The ease with which we can move our attention away from our inner monologue is being researched as a critical component of mental health treatment viability and success. For example, hypnotizability represents how easily a person can enter a hypnotic state, and how strongly they respond to hypnotic cues. Like other characteristics in the human population, it follows a normal distribution, with 10 to 20 percent being highly hypnotizable, 10 to 20 percent being not very hypnotizable at all, and everyone else falling somewhere in between.

Those who are easily hypnotizable, and therefore more likely to experience benefits from hypnosis, exhibit more functional connectivity between the CEN and the salience network, meaning their DMN is less dominant in their brains.

Another treatment option that is growing in popularity is psychedelics. Leading psychedelic researcher Robin Carhart-Harris, who coined the concept of rigidity, showed that psychedelics reduce activity in the DMN. In studies, the more the DMN shut down during the trip, the more participants experienced "ego dissolution," or the loss of a sense of separateness. Instead, they reported a kind of "oneness" with all that is.

When psychedelics disrupt the DMN and take it offline, it can have profound effects on individuals’ mental health symptoms and general well-being. In a small feasibility study, 12 people received psilocybin treatment for their persistent depression. These individuals had tried two or more depression treatments with no success.

The results were startling. Everyone showed improvements in their symptoms. Two-thirds of participants were depression-free after a week, and 7 out of 12 still showed improvement in their symptoms after three months.

Carhart-Harris theorizes that psychedelics disrupt those well-worn DMN pathways by creating a “hyper-plastic” state in the brain where rapid, profound changes can occur, creating new pathways and ways of being. Psychedelics may be a promising technique to dissolve the iron-clad grip that the DMN has on so many of our lives.

- Tasks to carry out:
1. According to the passage on hypnosis and psychedelics, who coined the concept of rigidity?
2. Pick up the passage on hypnosis and psychedelics after its final sentence and continue it.
The entries after the passage on hypnosis and psychedelics are not needed.

- Excerpted data:
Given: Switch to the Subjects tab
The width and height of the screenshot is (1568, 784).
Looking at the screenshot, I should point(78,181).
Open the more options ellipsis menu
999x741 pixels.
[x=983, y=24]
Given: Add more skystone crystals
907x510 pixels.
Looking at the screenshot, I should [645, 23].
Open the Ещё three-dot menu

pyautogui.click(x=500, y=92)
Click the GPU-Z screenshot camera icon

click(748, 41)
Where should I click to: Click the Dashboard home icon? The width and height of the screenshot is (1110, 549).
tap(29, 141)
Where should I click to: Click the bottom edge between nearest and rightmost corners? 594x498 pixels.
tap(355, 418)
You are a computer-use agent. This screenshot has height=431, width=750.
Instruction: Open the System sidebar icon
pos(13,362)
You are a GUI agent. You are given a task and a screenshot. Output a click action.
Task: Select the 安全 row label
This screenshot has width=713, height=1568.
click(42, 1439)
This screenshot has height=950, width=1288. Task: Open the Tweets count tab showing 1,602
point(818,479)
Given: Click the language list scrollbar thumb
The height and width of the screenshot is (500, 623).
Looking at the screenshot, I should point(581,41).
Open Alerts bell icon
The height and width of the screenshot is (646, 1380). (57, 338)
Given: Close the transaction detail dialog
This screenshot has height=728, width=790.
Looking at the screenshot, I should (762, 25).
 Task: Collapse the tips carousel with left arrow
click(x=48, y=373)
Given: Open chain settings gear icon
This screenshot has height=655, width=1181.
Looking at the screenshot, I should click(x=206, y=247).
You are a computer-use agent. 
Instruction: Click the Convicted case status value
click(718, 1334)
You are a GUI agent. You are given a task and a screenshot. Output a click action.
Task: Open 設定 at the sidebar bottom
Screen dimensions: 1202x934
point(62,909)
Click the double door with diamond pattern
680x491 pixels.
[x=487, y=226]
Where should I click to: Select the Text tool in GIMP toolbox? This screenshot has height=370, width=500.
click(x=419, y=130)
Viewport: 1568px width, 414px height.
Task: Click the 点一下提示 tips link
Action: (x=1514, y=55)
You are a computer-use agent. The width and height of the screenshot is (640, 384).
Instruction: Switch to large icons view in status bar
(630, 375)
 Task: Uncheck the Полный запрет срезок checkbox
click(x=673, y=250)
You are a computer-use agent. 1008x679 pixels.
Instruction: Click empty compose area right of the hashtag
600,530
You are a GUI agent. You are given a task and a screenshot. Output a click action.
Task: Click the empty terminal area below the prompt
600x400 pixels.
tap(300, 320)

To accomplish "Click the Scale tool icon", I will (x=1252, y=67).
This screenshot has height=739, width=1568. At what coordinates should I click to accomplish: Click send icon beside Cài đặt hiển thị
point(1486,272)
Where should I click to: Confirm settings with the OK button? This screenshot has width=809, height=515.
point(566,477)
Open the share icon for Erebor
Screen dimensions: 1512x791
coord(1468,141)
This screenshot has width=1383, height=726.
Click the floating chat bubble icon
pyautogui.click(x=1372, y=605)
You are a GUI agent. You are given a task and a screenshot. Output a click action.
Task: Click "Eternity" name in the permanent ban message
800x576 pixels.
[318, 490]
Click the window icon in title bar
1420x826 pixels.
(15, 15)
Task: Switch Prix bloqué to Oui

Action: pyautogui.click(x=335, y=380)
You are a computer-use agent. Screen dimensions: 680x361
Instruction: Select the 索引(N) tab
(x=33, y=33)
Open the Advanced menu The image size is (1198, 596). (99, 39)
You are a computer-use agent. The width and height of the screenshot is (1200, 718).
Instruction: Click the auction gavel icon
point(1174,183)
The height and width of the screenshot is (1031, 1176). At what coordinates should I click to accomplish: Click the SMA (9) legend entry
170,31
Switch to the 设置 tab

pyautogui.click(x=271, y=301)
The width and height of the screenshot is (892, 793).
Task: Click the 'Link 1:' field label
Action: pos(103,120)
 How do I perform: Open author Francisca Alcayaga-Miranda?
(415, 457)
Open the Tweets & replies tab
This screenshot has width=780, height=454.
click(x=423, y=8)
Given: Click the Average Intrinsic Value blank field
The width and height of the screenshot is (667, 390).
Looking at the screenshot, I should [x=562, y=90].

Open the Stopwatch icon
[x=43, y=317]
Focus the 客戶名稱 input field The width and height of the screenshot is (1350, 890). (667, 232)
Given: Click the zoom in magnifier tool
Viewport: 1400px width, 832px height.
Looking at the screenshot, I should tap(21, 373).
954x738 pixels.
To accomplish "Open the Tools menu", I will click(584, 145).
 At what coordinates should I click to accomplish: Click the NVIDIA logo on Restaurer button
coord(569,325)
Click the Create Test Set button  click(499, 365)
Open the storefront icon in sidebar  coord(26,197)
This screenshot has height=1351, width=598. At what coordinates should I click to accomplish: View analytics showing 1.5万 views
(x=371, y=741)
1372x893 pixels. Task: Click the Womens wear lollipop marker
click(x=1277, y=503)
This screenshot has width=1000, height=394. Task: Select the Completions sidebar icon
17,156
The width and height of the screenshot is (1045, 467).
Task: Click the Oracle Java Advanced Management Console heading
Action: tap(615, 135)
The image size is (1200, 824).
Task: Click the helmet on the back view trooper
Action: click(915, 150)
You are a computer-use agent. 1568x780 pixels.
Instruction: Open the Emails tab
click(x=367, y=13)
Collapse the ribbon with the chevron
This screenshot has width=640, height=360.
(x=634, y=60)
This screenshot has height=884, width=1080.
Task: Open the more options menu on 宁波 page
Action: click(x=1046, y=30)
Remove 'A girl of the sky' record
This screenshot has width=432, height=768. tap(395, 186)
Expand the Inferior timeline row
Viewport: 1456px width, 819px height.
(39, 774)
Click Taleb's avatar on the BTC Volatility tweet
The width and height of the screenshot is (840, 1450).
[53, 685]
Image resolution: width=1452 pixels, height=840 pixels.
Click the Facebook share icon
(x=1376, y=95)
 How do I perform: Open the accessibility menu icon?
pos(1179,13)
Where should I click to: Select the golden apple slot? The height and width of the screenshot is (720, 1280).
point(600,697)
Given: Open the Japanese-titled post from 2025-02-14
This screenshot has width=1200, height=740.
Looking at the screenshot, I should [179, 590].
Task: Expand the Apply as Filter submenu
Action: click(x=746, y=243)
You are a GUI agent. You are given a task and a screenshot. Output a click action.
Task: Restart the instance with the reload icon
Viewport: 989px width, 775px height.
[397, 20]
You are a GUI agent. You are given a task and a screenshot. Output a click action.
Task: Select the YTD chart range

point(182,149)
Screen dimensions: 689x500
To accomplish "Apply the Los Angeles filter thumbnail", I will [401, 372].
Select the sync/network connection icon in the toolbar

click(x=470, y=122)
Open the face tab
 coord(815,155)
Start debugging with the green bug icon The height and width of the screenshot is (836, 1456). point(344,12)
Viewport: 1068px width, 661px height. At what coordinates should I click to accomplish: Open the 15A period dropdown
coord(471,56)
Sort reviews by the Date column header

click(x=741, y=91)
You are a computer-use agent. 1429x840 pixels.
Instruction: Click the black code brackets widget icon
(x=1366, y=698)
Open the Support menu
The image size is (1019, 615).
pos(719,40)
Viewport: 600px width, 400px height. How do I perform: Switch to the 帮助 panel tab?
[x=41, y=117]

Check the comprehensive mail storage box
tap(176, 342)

- Per-task answers:
1. Robin Carhart-Harris coined the concept of rigidity.

2.
While psychedelics represent a sledgehammer approach to brain change, you can strengthen your CEN and weaken your DMN in small, everyday ways. Here are three suggestions:

  1. When you find yourself caught up in your thoughts, switch your attention away. Stare out at the sky, focus on your breath, or talk with a friend. Every time you disrupt your inner monologue, you weaken it.
  2. Prioritize activities you find naturally interesting. What activities easily capture your attention? The more you stay in an attentive, focused, CEN state, the stronger those networks become.
  3. If you have a consistent, negative thought or belief, pressure-test it. Look for examples that prove the belief wrong. You may need to do this exercise with a trusted friend or therapist, who may see things more objectively than you can. For example, if you beat yourself up for having a messy house, a friend may come in and say, "Yes, but look at all the things you are doing. You are doing great at work, taking care of the kids, checking on your parents, etc. The one thing to fall by the wayside is the cleanliness of your home. That is good prioritization—not an inherent fault in you." Whereas the DMN makes every last thing the end-all-and-be-all, this exercise can contextualize the thought and loosen its strength.

To protect your mental health, exercise your mental flexibility. As you make your thoughts and attention more flexible, it can protect you from depression, anxiety, and believing things that just aren't true.

References

Jiang, H., White, M. P., Greicius, M.D., Waelde, L.C., & Spiegel, D. (2017). Brain Activity and Functional Connectivity Associated with Hypnosis. Cerebral Cortex, 27(8), 4083–4093.

Carhart-Harris, R.L., & Friston, K.J. (2019). REBUS and the anarchic brain: Toward a unified model of the brain action of psychedelics. Pharmacological Reviews, 71(3), 316–344.

Brouwer, A., & Carhart-Harris, R.L. (2021). Pivotal mental states. Journal of Psychopharmacology, 35(4), 319–352.